Requirement: Can you output the data below verbatim, everything from the line containing "Go to page 2 of tasks" down to the end of the data?

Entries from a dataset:
+-------+

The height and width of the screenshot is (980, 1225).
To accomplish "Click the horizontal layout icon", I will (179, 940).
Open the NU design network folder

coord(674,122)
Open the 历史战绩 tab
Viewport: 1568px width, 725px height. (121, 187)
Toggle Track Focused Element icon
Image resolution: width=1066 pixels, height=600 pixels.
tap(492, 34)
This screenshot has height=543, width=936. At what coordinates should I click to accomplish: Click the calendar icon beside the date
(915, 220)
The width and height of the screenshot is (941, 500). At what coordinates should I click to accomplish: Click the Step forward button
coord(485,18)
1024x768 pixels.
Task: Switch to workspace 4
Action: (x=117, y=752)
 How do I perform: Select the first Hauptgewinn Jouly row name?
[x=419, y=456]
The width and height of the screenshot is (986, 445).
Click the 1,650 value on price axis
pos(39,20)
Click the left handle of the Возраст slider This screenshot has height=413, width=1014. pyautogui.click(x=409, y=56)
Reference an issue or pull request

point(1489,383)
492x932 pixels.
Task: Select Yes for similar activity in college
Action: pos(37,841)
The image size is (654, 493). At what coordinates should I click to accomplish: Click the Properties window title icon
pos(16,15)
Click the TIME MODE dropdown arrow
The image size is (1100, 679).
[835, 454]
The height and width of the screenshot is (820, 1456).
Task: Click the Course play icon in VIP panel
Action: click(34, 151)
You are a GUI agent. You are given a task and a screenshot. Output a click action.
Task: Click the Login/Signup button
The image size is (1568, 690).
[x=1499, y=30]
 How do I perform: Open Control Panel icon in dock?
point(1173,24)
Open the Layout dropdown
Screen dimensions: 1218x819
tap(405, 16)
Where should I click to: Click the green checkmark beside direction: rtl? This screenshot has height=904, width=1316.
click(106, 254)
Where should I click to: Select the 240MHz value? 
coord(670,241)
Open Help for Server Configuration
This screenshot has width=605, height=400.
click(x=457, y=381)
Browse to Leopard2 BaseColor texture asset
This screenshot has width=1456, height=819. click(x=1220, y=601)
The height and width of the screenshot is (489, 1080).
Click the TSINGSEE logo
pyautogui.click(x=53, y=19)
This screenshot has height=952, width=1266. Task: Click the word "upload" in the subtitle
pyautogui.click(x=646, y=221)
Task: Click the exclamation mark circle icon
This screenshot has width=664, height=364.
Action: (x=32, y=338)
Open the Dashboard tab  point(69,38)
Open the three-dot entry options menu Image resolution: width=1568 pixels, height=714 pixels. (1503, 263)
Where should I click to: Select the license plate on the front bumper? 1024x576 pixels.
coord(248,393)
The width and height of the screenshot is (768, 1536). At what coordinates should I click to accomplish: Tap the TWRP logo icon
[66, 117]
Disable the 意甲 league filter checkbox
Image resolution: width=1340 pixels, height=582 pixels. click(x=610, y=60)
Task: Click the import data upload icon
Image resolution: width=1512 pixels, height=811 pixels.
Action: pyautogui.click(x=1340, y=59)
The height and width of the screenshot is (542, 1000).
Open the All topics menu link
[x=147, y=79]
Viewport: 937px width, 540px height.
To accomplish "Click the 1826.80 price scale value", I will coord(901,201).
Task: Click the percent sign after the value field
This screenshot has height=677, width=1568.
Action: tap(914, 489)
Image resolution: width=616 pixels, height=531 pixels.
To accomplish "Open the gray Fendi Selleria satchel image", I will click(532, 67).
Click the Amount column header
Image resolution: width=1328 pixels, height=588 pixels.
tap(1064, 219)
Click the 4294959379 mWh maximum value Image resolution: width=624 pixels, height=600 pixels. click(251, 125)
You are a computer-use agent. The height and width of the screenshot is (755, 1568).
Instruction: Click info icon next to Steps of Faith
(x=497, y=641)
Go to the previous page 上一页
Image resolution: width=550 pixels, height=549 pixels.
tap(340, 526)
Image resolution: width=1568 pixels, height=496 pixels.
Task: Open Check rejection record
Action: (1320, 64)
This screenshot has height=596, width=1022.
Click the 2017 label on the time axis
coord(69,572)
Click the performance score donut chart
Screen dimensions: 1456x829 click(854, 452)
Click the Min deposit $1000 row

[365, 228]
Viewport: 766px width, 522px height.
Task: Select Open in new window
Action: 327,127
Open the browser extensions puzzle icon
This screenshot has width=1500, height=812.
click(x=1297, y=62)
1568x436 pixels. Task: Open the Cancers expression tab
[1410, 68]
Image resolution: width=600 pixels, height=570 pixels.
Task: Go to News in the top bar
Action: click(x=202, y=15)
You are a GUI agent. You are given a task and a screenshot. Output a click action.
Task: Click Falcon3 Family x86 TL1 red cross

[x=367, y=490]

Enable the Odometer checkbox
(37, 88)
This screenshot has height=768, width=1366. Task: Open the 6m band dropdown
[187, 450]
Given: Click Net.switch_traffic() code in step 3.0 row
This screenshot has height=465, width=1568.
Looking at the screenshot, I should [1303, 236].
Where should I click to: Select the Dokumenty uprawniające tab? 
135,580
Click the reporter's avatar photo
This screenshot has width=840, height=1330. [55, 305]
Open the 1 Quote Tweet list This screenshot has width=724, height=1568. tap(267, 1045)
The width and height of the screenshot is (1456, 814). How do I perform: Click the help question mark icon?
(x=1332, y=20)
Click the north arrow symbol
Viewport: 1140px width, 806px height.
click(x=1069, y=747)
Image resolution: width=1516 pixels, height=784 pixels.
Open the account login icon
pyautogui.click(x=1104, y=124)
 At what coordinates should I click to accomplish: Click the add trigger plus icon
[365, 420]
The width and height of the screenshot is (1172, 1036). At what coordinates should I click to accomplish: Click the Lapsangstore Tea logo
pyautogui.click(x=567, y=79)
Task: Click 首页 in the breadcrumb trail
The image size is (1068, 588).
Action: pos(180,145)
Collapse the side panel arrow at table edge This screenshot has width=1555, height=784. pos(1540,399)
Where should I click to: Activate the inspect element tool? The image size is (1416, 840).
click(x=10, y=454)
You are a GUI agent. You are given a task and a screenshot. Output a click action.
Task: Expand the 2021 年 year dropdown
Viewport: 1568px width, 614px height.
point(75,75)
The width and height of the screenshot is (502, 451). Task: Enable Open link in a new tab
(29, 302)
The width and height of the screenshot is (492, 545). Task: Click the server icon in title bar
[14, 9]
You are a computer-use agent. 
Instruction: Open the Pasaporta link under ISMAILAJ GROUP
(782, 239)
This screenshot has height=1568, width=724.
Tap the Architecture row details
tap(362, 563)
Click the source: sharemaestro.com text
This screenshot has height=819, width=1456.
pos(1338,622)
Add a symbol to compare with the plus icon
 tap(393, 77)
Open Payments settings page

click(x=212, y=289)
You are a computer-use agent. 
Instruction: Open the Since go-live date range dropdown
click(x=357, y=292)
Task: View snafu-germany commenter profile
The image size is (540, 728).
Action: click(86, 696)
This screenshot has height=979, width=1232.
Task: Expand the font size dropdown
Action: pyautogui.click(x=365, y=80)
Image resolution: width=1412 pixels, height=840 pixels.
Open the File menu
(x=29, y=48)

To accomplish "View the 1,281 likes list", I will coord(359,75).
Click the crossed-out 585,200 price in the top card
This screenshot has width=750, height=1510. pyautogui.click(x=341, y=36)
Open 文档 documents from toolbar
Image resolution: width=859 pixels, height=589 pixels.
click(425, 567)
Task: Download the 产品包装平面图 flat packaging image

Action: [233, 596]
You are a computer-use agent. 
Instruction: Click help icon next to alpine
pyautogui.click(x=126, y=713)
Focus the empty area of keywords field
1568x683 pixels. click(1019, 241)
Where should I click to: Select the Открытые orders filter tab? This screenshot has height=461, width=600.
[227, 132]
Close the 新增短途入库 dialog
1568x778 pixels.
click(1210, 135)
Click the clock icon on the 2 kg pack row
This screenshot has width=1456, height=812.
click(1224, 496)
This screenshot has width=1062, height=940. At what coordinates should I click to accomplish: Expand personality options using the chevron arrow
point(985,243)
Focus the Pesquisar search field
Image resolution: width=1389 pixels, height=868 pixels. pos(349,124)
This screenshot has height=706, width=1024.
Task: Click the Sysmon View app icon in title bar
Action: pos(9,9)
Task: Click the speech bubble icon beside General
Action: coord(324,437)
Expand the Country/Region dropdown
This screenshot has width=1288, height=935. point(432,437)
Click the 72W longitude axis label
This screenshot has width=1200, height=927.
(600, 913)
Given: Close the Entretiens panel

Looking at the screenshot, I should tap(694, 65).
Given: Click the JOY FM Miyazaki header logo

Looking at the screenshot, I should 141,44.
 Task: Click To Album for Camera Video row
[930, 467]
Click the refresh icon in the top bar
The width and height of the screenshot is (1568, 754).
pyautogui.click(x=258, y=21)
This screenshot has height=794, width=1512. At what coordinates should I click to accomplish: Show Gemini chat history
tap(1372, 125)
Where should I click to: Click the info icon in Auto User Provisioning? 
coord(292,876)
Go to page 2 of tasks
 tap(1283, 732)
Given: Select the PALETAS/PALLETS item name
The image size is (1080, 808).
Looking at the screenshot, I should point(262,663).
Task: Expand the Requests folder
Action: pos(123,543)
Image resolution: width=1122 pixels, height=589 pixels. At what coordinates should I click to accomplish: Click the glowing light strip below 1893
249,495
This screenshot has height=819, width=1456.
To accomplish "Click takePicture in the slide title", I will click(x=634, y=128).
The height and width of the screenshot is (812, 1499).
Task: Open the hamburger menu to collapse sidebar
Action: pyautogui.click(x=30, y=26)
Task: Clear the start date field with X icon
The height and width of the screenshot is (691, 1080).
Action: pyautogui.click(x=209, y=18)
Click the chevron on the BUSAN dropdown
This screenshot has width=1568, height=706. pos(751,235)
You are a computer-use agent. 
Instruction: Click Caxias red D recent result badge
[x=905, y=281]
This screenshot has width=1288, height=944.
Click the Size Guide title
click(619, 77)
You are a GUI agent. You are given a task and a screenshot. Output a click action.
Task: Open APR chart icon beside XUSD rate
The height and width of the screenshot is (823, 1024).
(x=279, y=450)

+-------+

Task result:
Go to page 2 of tasks
 tap(1283, 732)
Given: Select the PALETAS/PALLETS item name
The image size is (1080, 808).
Looking at the screenshot, I should point(262,663).
Task: Expand the Requests folder
Action: pos(123,543)
Image resolution: width=1122 pixels, height=589 pixels. At what coordinates should I click to accomplish: Click the glowing light strip below 1893
249,495
This screenshot has height=819, width=1456.
To accomplish "Click takePicture in the slide title", I will click(x=634, y=128).
The height and width of the screenshot is (812, 1499).
Task: Open the hamburger menu to collapse sidebar
Action: pyautogui.click(x=30, y=26)
Task: Clear the start date field with X icon
The height and width of the screenshot is (691, 1080).
Action: pyautogui.click(x=209, y=18)
Click the chevron on the BUSAN dropdown
This screenshot has width=1568, height=706. pos(751,235)
You are a computer-use agent. 
Instruction: Click Caxias red D recent result badge
[x=905, y=281]
This screenshot has width=1288, height=944.
Click the Size Guide title
click(619, 77)
You are a GUI agent. You are given a task and a screenshot. Output a click action.
Task: Open APR chart icon beside XUSD rate
The height and width of the screenshot is (823, 1024).
(x=279, y=450)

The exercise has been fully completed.